My next question was actually going to be about Iris Dunn. She has five goals – which is second on the team (behind the seven from Moats), but they seemed very quiet, and you just said they came mostly in the C-USA schedule. Did she feel any pressure coming in to not have a sophomore slump, and what was it about the conference schedule that gave her more confidence than the non-conference?
*Laughs* Iris is just a competitor. She just keeps getting after it and keeps getting after it. And you could tell that she was frustrated early on in the season that she wasn’t scoring goals. And we just kept telling her “keep fighting, just keep fighting. You’ll get them. You’re that kind of player.” And, eventually, it kind of came around for her. And, she always seems to score really important goals. She’s not a player that, you’re in a 5-0 game and she picks up four goals, it’s a 2-1 game, and she has the game winner. She’s just that kind of player that shows up when you need her the most. We’re going to need her against Rice.

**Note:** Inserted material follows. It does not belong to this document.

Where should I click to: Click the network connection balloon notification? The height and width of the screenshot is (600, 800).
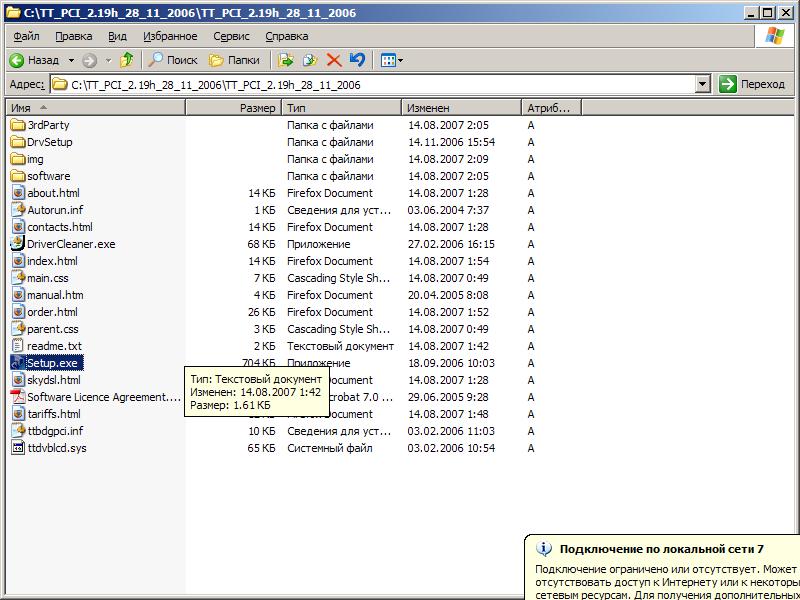662,567
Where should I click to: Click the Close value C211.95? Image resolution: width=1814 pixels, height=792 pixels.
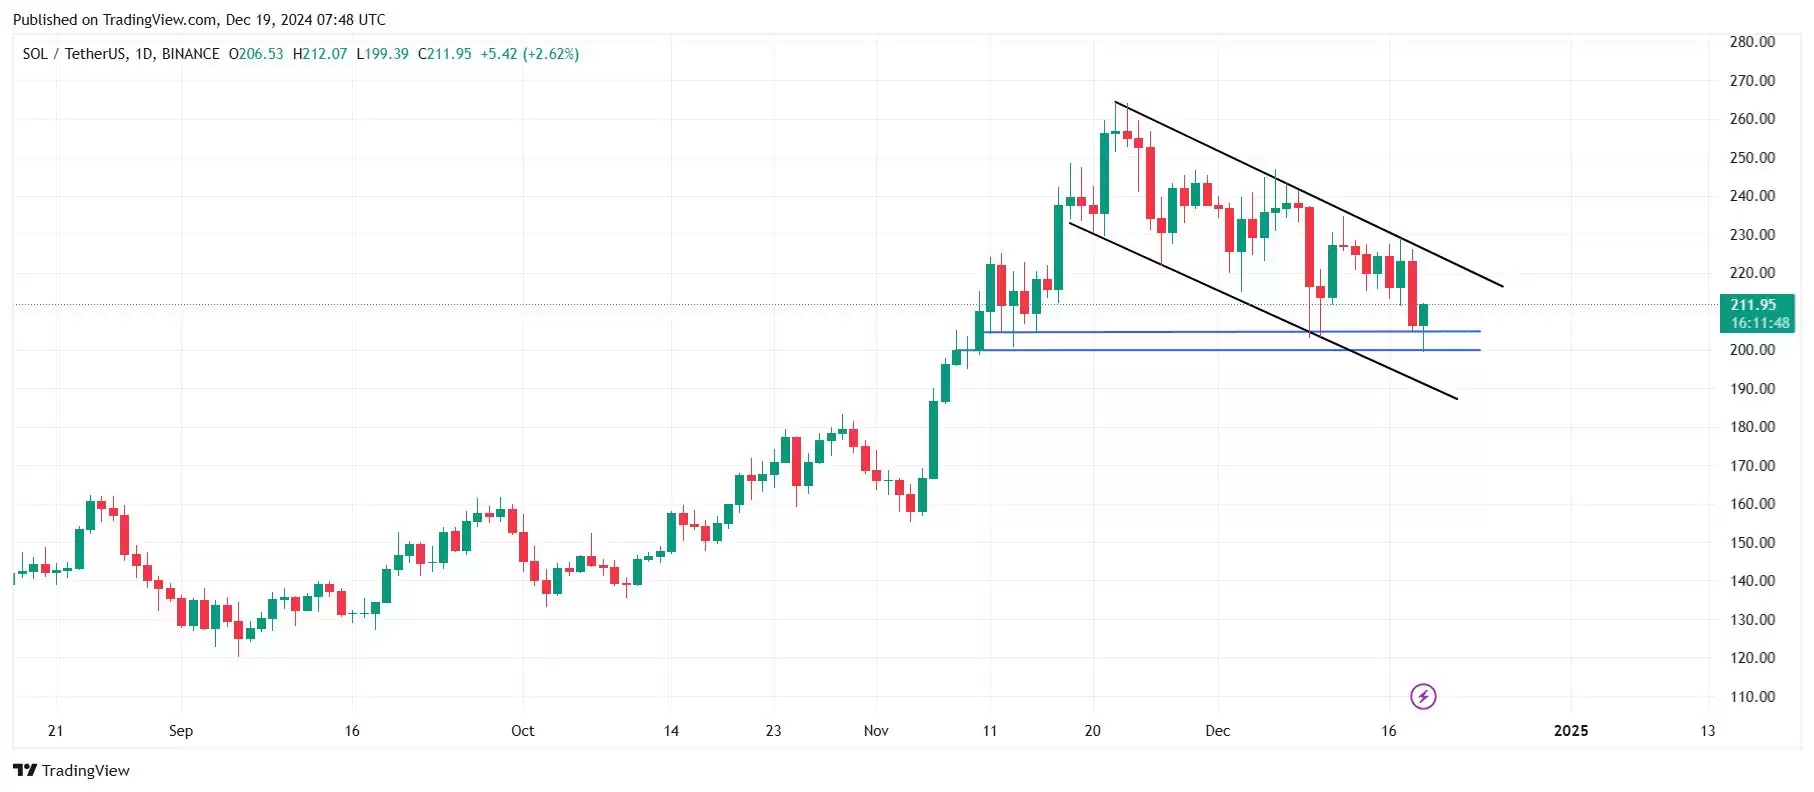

Alright. So let’s put you in my seat here. You’re an analyst for ESPNU’s post-season soccer coverage. What are the three keys for success for WKU to, not only win the game against Rice, but possibly make it to the finals, and win their first ever Conference USA tournament.
The first key is being able to take care of the “Critical 5’s”. The first and last five minutes of each half, and the first five minutes after a goal has been scored by either team. That’s going to be crucial going into our game against Rice, to kind of give us confidence and build momentum off being ready at the opening whistle.
The second thing is going to be able to play, and concentrate, for 90 minutes. Because, we’ve had moments this season – maybe because of our youth, maybe because of the level of play – but we lose our focus for five or 10 minutes, and it affects the outcome of the game. North Texas last week was a great example of that. Our game against Charlotte earlier in the season was a great example of that. If we lose focus, for just a few minutes, and it’s decisive.
And the third thing, and this goes for the Rice game, and I think as we go deeper into the tournament – hopefully our depth will be a huge bonus for us as we advance.

Thanks to coach Neidell for taking time out of his day before he and the team headed up to Charlotte. The Lady Tops and Rice will kick the tournament off tomorrow morning at 10:00 Bowling Green time.